EXERCISE DIRECTIONS
Output the lines of the listing below, from the line containing "Click the browser reload icon" through the line containing "Open the Affichage", inclusive, reproducing them without any change.

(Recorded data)
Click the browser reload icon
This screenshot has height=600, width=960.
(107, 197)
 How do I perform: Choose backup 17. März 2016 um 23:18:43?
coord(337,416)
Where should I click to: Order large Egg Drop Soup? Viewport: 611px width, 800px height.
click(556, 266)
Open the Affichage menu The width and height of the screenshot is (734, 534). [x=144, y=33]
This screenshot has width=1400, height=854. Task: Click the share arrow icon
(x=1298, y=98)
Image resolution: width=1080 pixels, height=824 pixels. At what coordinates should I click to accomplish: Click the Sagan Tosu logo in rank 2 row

--

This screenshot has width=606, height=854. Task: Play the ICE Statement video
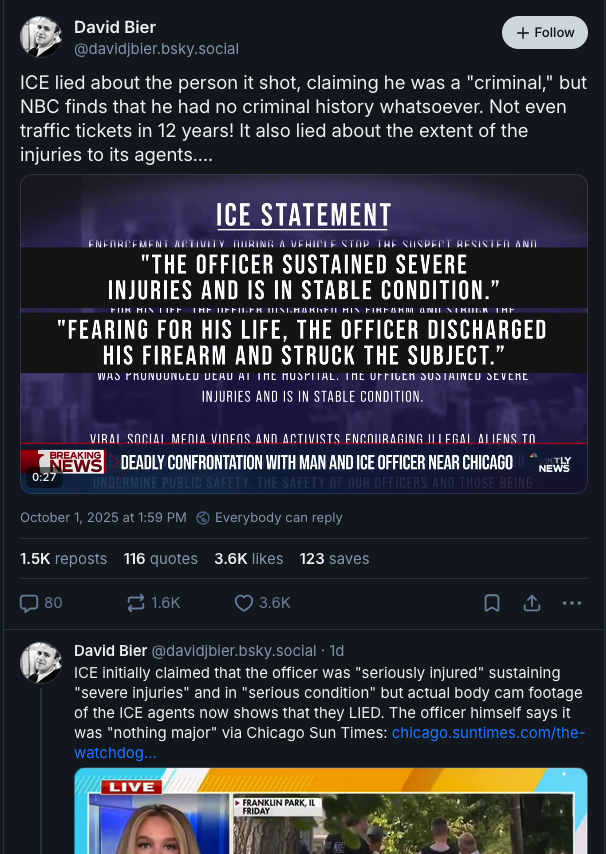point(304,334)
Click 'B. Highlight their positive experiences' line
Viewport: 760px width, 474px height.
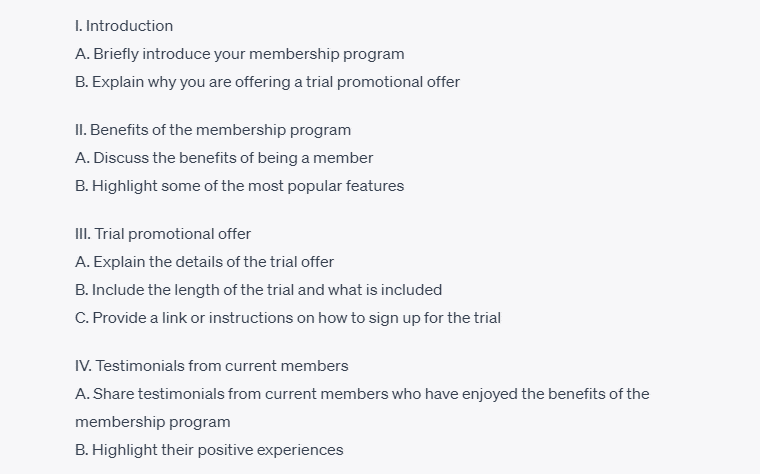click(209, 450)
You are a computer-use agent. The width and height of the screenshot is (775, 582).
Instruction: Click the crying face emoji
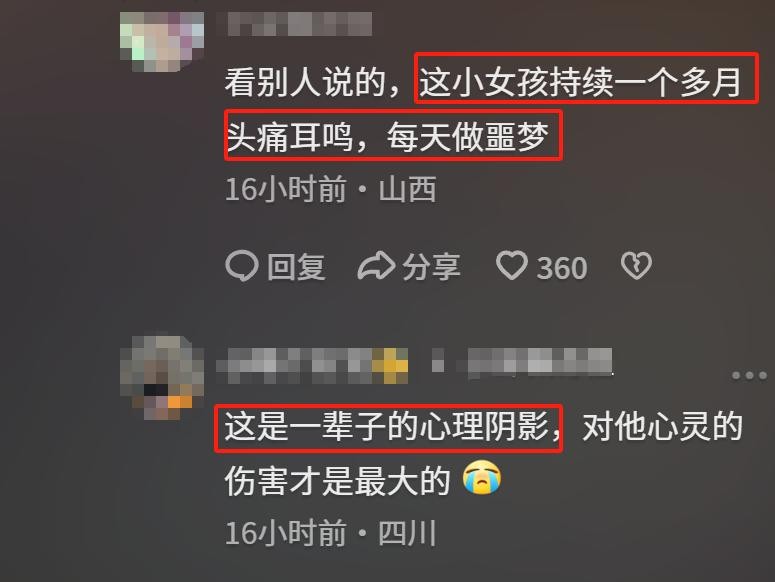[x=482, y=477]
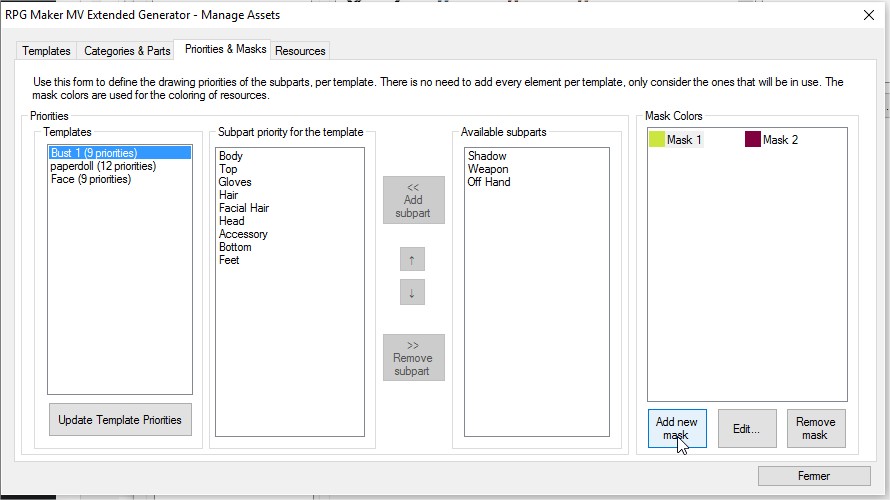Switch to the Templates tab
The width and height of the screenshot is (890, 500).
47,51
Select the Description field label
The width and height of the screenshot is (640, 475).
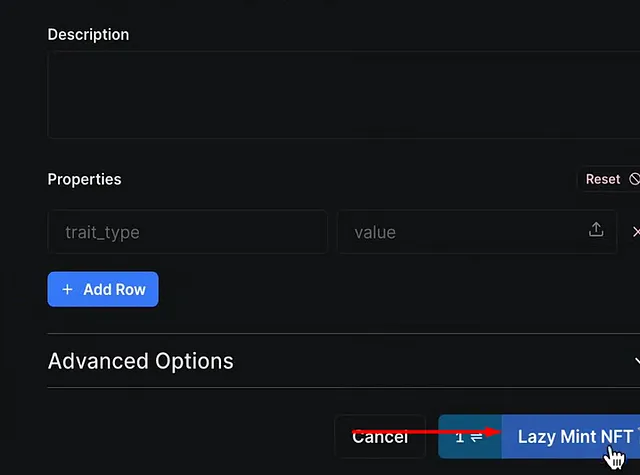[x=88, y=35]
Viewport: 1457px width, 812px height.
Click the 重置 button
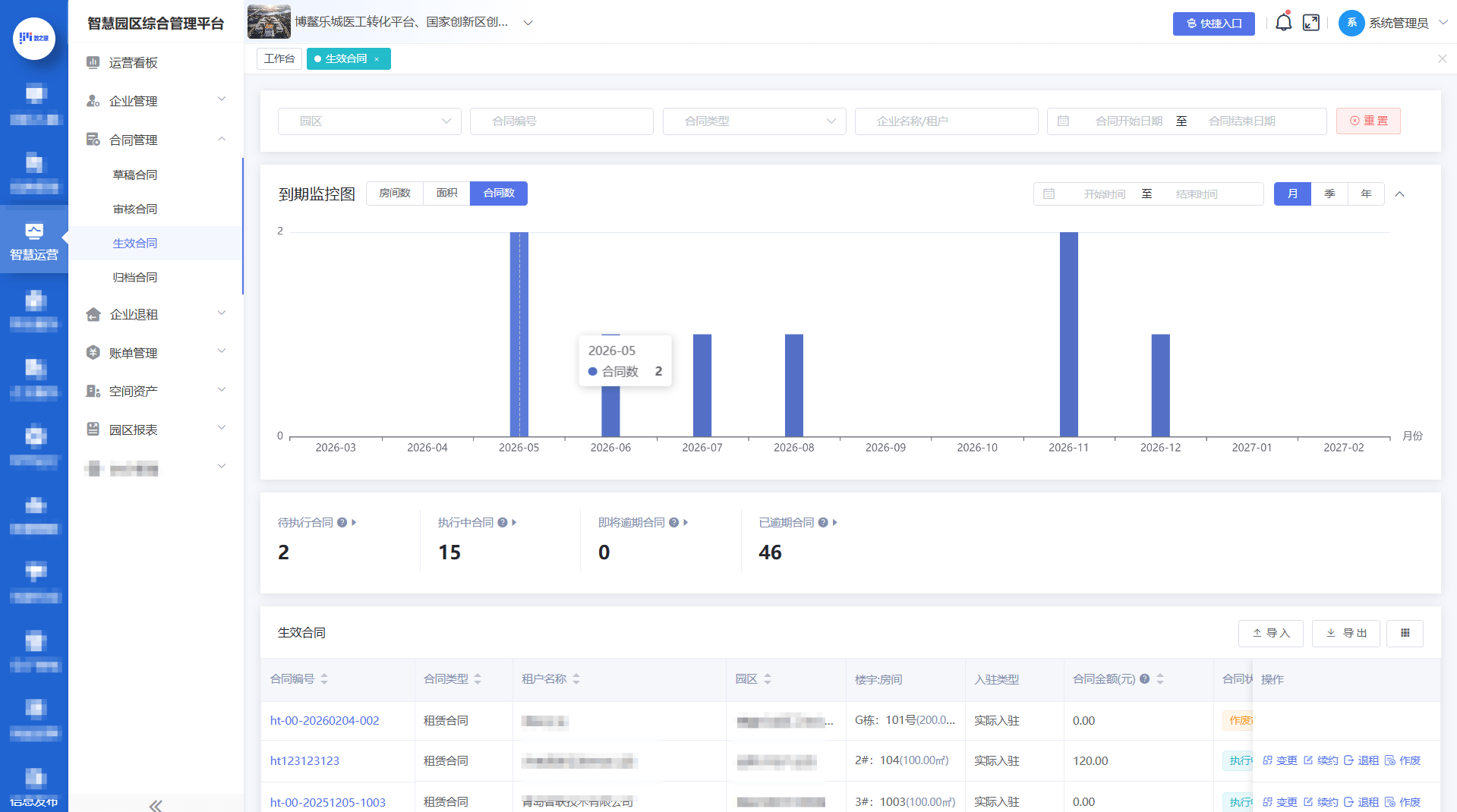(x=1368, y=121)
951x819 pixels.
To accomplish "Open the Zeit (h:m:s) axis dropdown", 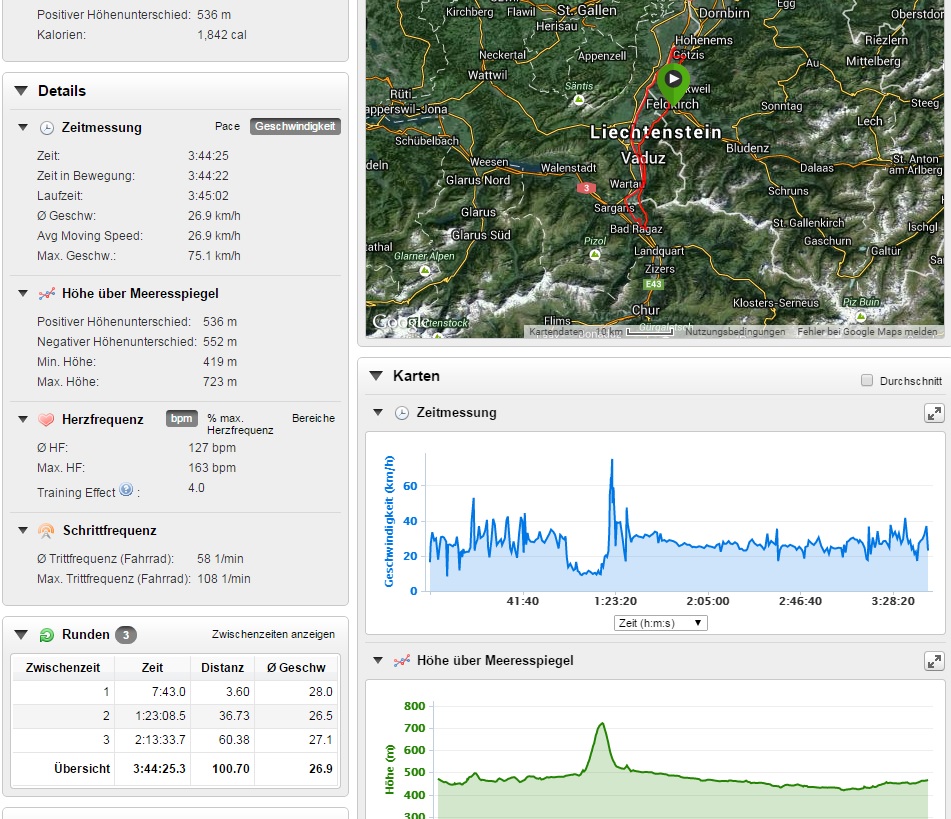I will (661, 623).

---

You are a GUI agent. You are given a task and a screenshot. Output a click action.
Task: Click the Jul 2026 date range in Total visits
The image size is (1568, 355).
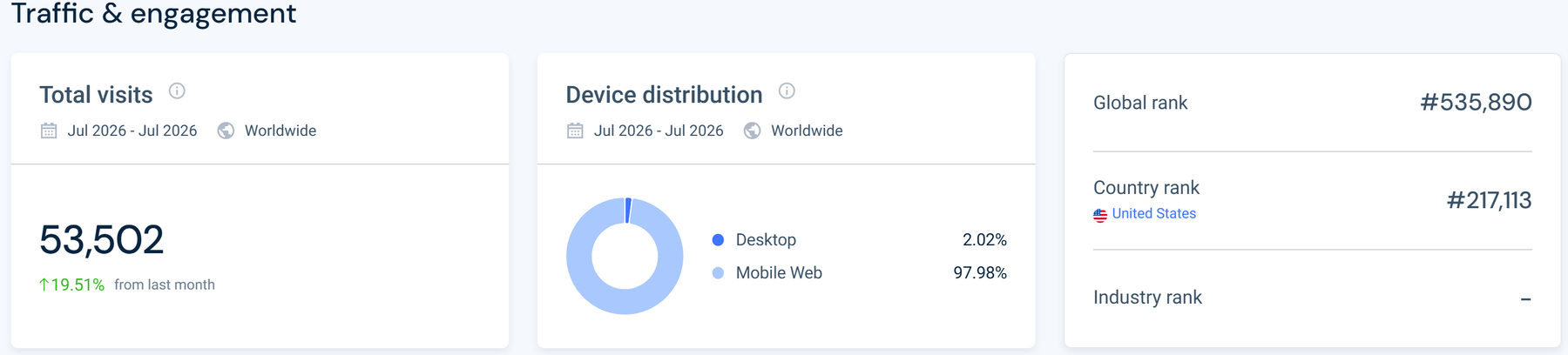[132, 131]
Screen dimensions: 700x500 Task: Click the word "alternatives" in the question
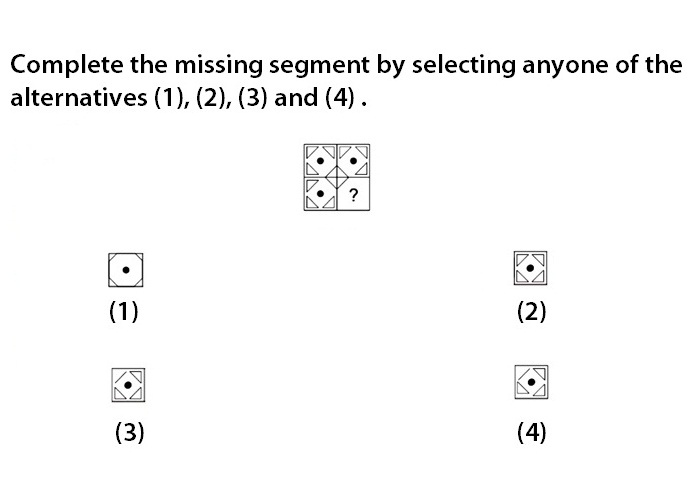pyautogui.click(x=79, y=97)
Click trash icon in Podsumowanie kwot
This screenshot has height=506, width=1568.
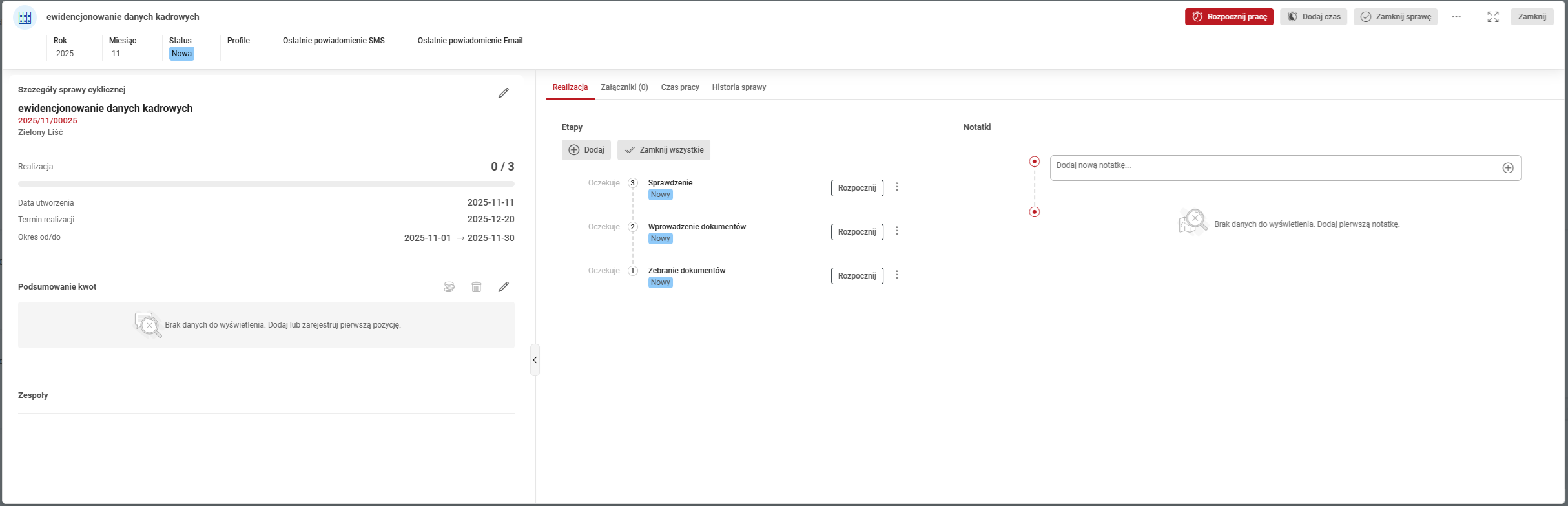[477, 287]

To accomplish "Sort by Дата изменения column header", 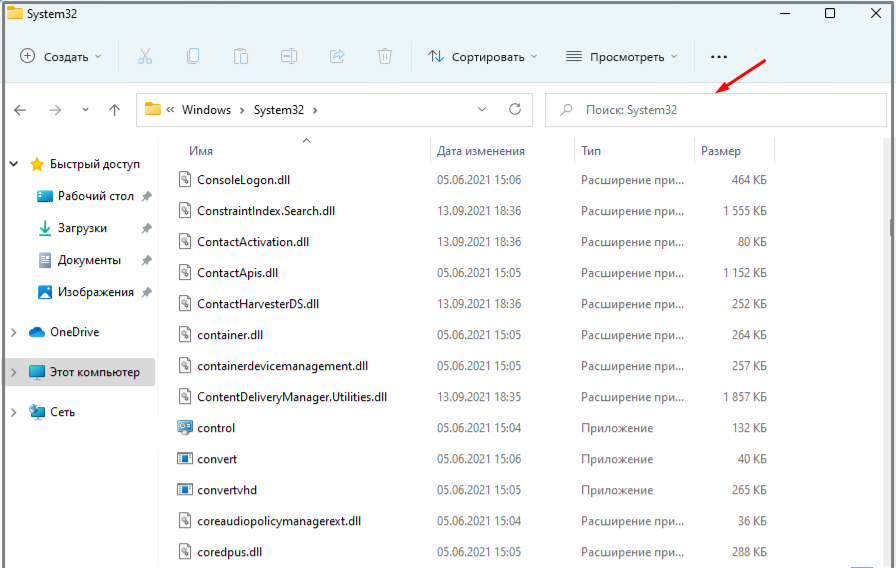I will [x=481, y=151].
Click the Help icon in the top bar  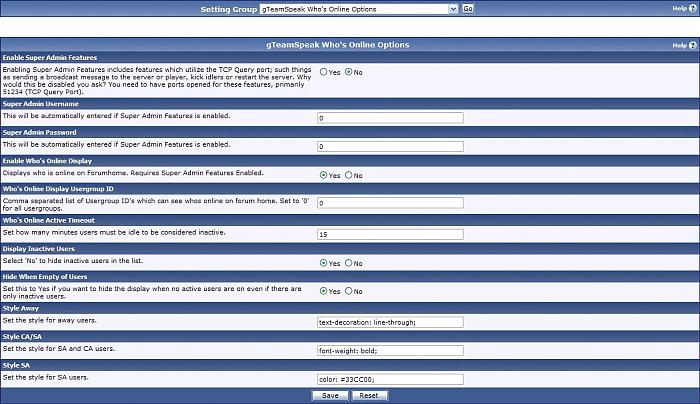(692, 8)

OUTPUT OF THE EXERCISE
Click the browser reload icon
This screenshot has height=600, width=960.
(107, 197)
 How do I perform: Choose backup 17. März 2016 um 23:18:43?
coord(337,416)
Where should I click to: Order large Egg Drop Soup? Viewport: 611px width, 800px height.
click(556, 266)
Open the Affichage menu The width and height of the screenshot is (734, 534). [x=144, y=33]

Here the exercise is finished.